家電の消費電力や車の燃費比較は、比較して購入するのが当たり前の時代ですが、こと住宅の光熱費を比較する方は、まだまだ少ないのが現状です。

しかし、欧米では、エネルギーパスという制度によって、新築や中古の売買の際に、家の断熱性を評価し、冷暖房費を表示するのが、当たり前になっており、日本でもそうした動きが活発になってきており、家の資産価値を表す指標としても、今後、急速に普及していくと思います。



H23年度の総務省のデータによると、東北地方の平均的な4人家族一世帯あたりの光熱費は、年間で247,000となっております。その後のデータは公表されていませんが、電気も灯油もガスも値上がりしていることを考えれば、おそらく現在は、300,000円位になっているのではないでしょうか。

そして、今後もエネルギー価格の大幅な上昇が避けられない現状です。

先日、国際エネルギー機関(IEA)は、原油価格は2017年の1バレル=52ドルから、 25年に1バレル=88ドルと1.7倍になるというショッキングな数字を発表しました。

https://www.asahi.com/articles/ASLCF2QVJLCFUHBI00P.html?ref=newspicks

原油価格が、上昇すれば、電気もガスも灯油も値上がりするのは必然です。

日本においては、原油価格の高騰リスクにくわえ、年々上昇する再エネ賦課金や原発の廃炉費用の国民負担も考えなければならず、水面下で議論されている炭素税の導入も考慮しなければなりません。

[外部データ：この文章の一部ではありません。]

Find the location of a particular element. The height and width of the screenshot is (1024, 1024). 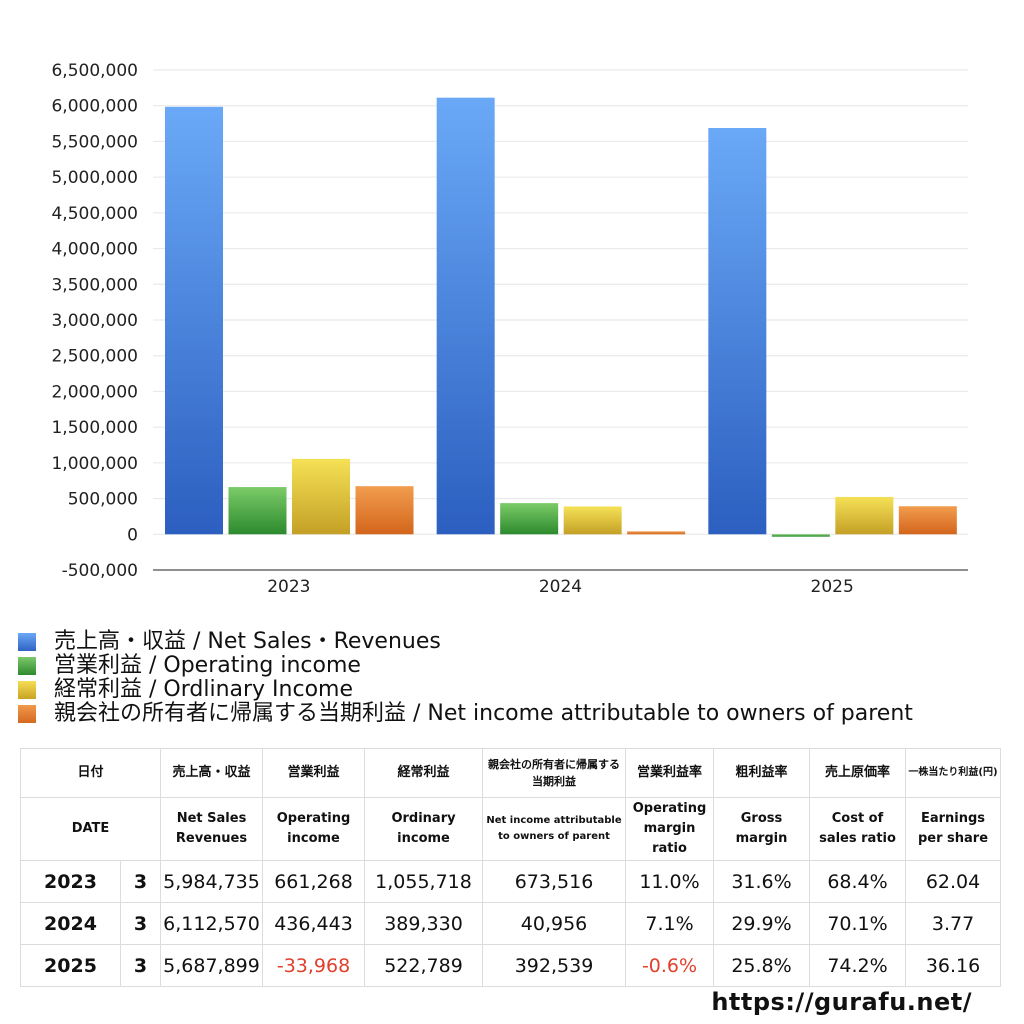

header-sales-en: Net Sales Revenues is located at coordinates (212, 829).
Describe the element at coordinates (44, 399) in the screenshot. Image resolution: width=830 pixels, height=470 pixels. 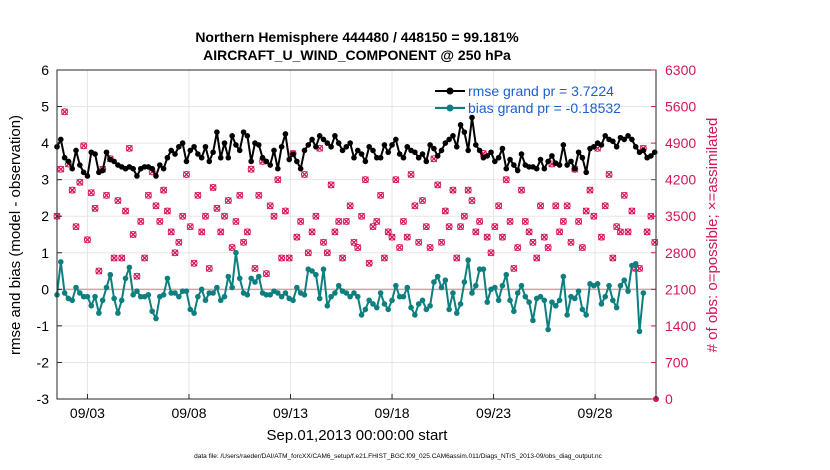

つまり、光熱費は、生きている限り一生負担しなければならない生涯コストという考え方が必要で、出来るだけ光熱費のかからない住宅を選択しないと、知らない内に光熱費貧乏になる可能性が高いのです。

これから、家を建てる方は、断熱性能の高い家・そしてその性能が長い間維持できる家なのかの見極めが、何より重要で、いくら見た目がよくても、いくら価格が安くても、光熱費の負担が大きい家は、後々後悔する可能性が大きいのではないでしょうか。

そして、人間の身体も老化は避けられないのと同様に、家の性能も劣化していくのは必然です。

将来のこうした経年変化も考慮すると、家のQ値(熱損失係数)は、最低でも1.6・UA値(外皮熱貫流率)は0.46以下を一つの目安にし、C値(家の相当隙間面積)は、1.0以下の性能値が必須であり、24時間計画換気は、1種換気の熱交換タイプの採用をお薦めいたします。

家の断熱と気密・換気と冷暖房のバランスがよければ、家の面積㎡あたり800円前後の冷暖房費で、家中が24時間、温度差のない快適な暮らしが実現する家を造るのは、そう難しいことではありません。(120㎡で年間約96,000円)

家づくりは、家族の健康と幸福を叶えるための大事業であり、賃貸のように、住み替えや建替は、そう簡単には出来ないのです。

光熱費が負担になって、我慢や節約を強いられ、寒さや暑さが引き起こす病やヒートショックの悲しい事故・結露やカビに悩み、消臭剤や防虫剤・カビ取り剤などによってアレルギーになったりすることの無いよう、家の性能を重視した家づくりを進めていただきたいと思います。

どこのメーカーで建てようとも、今、求められているのは、少ないエネルギーで、快適に健康に暮らせて、地震にも強く・長持ちする本物の長寿命住宅だということを是非ご理解いただければ幸いです。